Top of Exercise text

In the context of Australia’s new reality of bounded engagement, this makes it imperative to confidently draw lines of non-engagement with China in the area of criminal exchange.
For more than ten years, law enforcement cooperation has existed alongside political, diplomatic, and economic engagement as a priority for the bilateral relationship. But the partnership long predates this, with the AFP’s first liaison office in China set-up back in the late 1990s. Australia is said to have one of the strongest police-to-police relationships with China of any Western democracy.
According to a recent ASPI report, cooperation has largely centred around counter-narcotics, due to China’s role as a major drug production and transit hub of Australian methamphetamines. Established in 2015, Taskforce Blaze remains the only joint partnership Chinese authorities have with any foreign agency. Due to its success it has now entered phase four of operations. Former Australian Federal Police Commissioner Andrew Colvin expressed confidence that the taskforce is a “role model for law enforcement and mutual legal assistance, proving that even with different social and judicial systems Australia and China can work together effectively.”

Bottom of Exercise text
Top of Available data

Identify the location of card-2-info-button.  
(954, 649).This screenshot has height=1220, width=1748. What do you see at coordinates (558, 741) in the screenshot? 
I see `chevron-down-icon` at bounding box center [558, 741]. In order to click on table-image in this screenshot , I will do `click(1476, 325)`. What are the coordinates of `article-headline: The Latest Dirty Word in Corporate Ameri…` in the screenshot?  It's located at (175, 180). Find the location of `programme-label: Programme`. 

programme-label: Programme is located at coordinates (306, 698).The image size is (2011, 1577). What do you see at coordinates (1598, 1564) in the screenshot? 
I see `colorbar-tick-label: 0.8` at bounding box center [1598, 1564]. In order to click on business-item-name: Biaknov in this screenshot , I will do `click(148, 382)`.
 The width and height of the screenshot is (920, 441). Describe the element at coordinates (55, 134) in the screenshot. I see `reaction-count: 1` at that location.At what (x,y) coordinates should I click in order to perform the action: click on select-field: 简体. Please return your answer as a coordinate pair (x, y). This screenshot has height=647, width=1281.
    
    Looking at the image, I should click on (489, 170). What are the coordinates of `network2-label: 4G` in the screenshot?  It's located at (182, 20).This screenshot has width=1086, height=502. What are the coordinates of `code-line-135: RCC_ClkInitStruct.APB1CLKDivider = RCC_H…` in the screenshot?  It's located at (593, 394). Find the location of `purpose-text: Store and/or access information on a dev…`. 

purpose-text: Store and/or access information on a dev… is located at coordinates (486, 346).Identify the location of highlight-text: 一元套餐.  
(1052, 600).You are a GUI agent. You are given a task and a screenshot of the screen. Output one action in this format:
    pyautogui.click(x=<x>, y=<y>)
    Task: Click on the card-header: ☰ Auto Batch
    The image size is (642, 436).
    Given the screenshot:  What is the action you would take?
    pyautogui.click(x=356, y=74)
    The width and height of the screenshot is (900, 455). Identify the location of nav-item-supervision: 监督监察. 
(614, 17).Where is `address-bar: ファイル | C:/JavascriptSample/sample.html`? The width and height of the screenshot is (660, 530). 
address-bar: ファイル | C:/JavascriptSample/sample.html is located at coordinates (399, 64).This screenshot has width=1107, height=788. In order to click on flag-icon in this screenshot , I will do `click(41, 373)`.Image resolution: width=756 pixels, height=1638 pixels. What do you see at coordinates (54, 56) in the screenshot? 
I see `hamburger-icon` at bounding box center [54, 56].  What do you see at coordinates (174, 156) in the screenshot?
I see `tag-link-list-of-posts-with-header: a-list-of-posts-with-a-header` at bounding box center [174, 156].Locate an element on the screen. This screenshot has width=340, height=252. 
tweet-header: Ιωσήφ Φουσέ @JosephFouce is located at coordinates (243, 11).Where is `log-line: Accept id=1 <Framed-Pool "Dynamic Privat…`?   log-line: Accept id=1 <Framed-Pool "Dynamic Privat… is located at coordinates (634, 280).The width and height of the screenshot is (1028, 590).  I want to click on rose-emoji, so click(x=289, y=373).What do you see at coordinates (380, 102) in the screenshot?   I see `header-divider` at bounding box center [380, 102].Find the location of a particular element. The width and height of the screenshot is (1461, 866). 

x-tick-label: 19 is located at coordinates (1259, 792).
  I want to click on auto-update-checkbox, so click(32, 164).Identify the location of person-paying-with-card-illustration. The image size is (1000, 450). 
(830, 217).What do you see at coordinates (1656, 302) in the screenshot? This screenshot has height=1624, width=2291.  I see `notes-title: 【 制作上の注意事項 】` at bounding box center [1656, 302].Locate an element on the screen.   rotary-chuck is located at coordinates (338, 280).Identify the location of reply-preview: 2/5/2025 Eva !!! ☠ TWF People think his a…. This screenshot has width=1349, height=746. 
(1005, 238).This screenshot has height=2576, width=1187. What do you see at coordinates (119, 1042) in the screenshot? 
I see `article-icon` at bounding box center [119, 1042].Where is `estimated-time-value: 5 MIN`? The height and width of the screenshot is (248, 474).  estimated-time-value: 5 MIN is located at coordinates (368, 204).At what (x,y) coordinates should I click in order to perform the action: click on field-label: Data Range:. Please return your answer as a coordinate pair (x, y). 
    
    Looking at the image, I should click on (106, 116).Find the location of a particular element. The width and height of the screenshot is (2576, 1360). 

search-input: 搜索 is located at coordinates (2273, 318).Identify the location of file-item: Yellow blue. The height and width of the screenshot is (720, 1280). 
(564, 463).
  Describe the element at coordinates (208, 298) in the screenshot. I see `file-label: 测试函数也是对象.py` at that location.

Bottom of Available data

:: Exercise requirements ::
1. According to the passage on Australia–China police cooperation, in what year was Taskforce Blaze established?
2. Reproduce the passage on Australia–China police cooperation from "In the context" to "of criminal exchange.".

:: Answers to the tasks ::
1. 2015

2.
In the context of Australia’s new reality of bounded engagement, this makes it imperative to confidently draw lines of non-engagement with China in the area of criminal exchange.